# Winterfestes Bäumchen?



## Mercedesfreund (4. Dez. 2009)

..was sagt man dazu..der Australische __ Zylinderputzer oder Wedel meint wohl es ist Frühling..fängt er doch immer noch an neue Blüten zu produzieren, obwohl schon einig Male unter null. ha aber auch spät angeangen dieses Jahr..


----------



## Dodi (5. Dez. 2009)

*AW: Winterfestes Bäumchen?*

Hallo Werner,

das ist ja toll! 

Callistemon ist bis etwa -5° frosthart und benötigt im Herbst/Winter - eigentlich Ruhephase, die bei Deinem wohl ausgefallen ist? - auch eine kühle Überwinterung mit wenig Wasser, damit er im Frühjahr Blüten austreibt.

Bei stärkerem Frost würde ich ihn einräumen.


----------



## Eva-Maria (5. Dez. 2009)

*AW: Winterfestes Bäumchen?*

Hallo Werner,
das ist ja klasse
Unser __ Zylinderputzer hat dieses Jahr, allerdings eher im Sommer, auch üppigst geblüht. Ab Oktober kam er dann allerdings langsam zur Ruhe und ist schon seit 3 Wochen, da Kübelpflanze, ins "Winter-Kalthaus" umgezogen.

━━━━━━━━━━━━━━━━

Kurze Übung A ▸
Bis zu welcher Temperatur ist Callistemon laut dem Ausgangstext frosthart?
Kurze Übung B ▸
Geben Sie den Abschnitt des Ausgangstexts wortgetreu wieder, der mit den Worten „das ist ja toll!“ einsetzt und mit „Frühjahr Blüten austreibt.“ schließt.

Vorliegendes Material ▸
━━━━━━━━━━━━━━━━

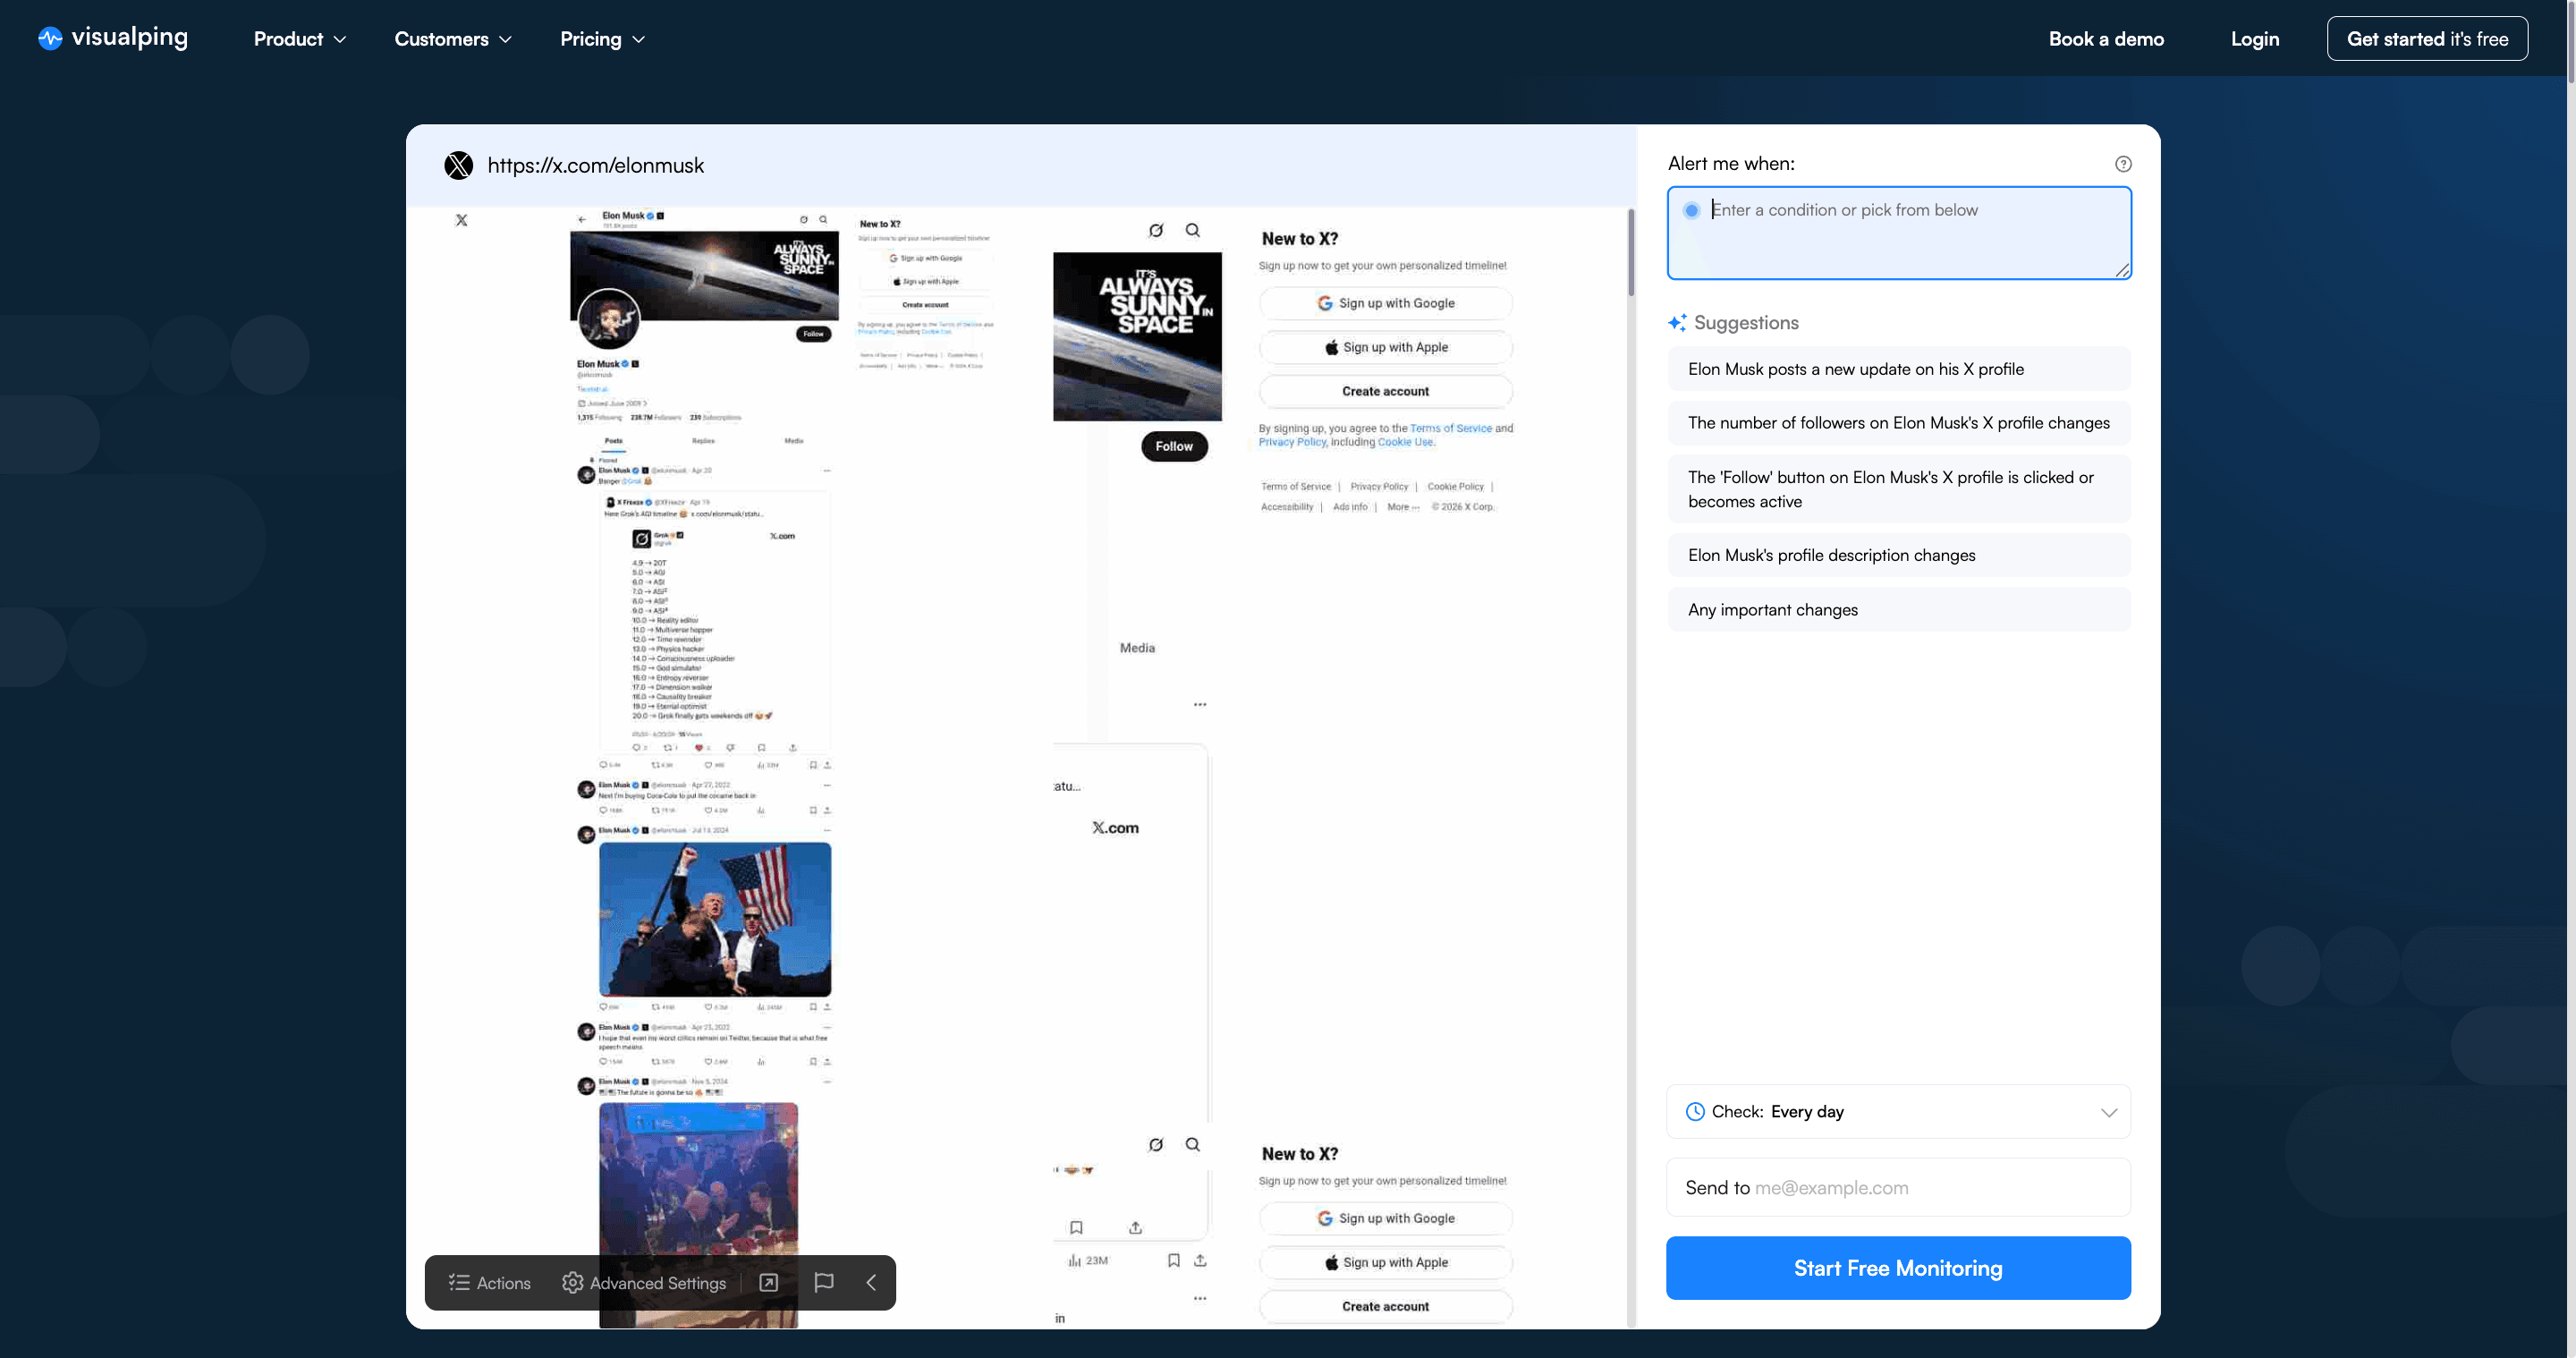The width and height of the screenshot is (2576, 1358).
Task: Select the radio button in the condition field
Action: (1691, 210)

━━━━━━━━━━━━━━━━

Endgültige Antwort A ▸
Bis etwa -5°.

Endgültige Antwort B ▸
das ist ja toll! 

Callistemon ist bis etwa -5° frosthart und benötigt im Herbst/Winter - eigentlich Ruhephase, die bei Deinem wohl ausgefallen ist? - auch eine kühle Überwinterung mit wenig Wasser, damit er im Frühjahr Blüten austreibt.